Introduction: Gastrointestinal Dieulafoy's lesion is a rare entity, of unknown etiology, and corresponds to an arterial malformation at the submucosal space that can be a source of life-threatening hemorrhage. We report a case of a Cecum Dieulafoy's bleeding lesion that was managed endoscopically with a favorable outcome. Case report: Female, 70-year-old, diagnosed with type 2 diabetes, hypothyroidism, and chronic heart failure associated with rheumatic mitral stenosis, submitted to biological valve replacement in 2006 and with permanent atrial fibrillation using vitamin K antagonist anticoagulant for thrombosis prophylaxis. Her background includes a stroke in 2004 without any permanent disability. In 2016, the patient experienced voluptuous and painless lower gastrointestinal bleeding with severe acute anemia, requiring hospital admission, fluid resuscitation and blood transfusion. Urgent colonoscopy revealed a small reddish vascular malformation at the cecum with oozing active bleeding, about 3 mm in size. Initially argon plasma coagulation was performed with satisfactory and immediate hemostasis. One week later, she recurred with hematochezia.
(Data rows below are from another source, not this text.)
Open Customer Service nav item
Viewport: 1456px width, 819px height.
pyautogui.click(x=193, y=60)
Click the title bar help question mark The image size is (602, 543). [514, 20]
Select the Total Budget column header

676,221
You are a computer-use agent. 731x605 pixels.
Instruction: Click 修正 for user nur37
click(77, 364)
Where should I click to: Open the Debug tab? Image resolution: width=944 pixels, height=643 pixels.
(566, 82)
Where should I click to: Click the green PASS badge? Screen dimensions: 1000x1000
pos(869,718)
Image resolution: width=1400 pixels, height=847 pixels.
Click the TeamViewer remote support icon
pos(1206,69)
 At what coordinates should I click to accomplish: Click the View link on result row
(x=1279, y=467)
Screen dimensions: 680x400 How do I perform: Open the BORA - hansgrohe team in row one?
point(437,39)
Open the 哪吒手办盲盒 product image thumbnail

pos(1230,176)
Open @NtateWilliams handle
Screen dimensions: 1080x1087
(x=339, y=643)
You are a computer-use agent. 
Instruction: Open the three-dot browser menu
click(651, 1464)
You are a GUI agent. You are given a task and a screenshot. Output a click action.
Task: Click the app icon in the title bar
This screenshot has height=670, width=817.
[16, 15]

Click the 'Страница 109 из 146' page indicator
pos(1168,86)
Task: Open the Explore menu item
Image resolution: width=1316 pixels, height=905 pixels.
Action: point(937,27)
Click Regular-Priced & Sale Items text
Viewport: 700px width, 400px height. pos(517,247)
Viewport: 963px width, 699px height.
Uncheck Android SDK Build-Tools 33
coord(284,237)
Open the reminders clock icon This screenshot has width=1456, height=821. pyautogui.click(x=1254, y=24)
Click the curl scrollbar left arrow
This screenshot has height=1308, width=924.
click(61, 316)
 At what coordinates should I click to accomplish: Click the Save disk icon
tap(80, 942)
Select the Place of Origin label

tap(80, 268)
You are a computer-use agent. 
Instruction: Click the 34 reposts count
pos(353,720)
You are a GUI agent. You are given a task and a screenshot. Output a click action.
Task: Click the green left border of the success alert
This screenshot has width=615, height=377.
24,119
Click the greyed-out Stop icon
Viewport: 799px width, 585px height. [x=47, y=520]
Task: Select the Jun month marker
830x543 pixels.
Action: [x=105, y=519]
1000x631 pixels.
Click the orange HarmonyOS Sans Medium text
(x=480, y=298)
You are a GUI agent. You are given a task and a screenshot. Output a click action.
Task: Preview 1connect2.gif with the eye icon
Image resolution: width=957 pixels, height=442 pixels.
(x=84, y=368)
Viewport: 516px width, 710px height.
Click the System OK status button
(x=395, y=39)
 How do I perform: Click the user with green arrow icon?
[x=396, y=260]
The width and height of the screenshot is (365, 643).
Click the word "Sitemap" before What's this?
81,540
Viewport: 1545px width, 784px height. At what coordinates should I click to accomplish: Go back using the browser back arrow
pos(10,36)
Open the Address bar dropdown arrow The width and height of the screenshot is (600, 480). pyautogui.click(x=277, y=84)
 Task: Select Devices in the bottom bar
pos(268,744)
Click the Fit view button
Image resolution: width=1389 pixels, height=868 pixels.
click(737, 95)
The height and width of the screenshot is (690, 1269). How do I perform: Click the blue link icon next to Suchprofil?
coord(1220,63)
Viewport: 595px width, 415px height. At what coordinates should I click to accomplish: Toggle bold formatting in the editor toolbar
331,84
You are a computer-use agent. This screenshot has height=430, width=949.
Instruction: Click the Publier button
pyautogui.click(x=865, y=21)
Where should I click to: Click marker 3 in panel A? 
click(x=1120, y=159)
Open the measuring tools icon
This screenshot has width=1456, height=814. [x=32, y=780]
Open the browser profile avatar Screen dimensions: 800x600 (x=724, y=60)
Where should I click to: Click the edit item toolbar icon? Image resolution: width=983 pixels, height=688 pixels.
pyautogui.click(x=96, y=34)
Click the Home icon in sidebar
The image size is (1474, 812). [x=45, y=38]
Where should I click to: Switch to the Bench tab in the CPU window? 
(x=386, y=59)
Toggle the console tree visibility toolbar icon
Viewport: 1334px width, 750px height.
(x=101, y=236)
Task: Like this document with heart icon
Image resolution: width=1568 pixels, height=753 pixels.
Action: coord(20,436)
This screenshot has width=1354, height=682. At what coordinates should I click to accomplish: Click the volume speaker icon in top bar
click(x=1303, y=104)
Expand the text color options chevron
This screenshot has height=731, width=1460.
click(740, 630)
The lesion at the cecum was reassessed and it was possible to notice a large caliber vessel surrounded by a normal appearance mucosa, compatible with Dieulafoy's lesion and it was treated with an endoscopic clip placement with a good long-term response. Conclusion: Endoscopy is the method of choice for diagnosis of Dieulafoy's lesion and may provide efficient treatment with mechanical hemostasis such as endoclip placement with a high success rate.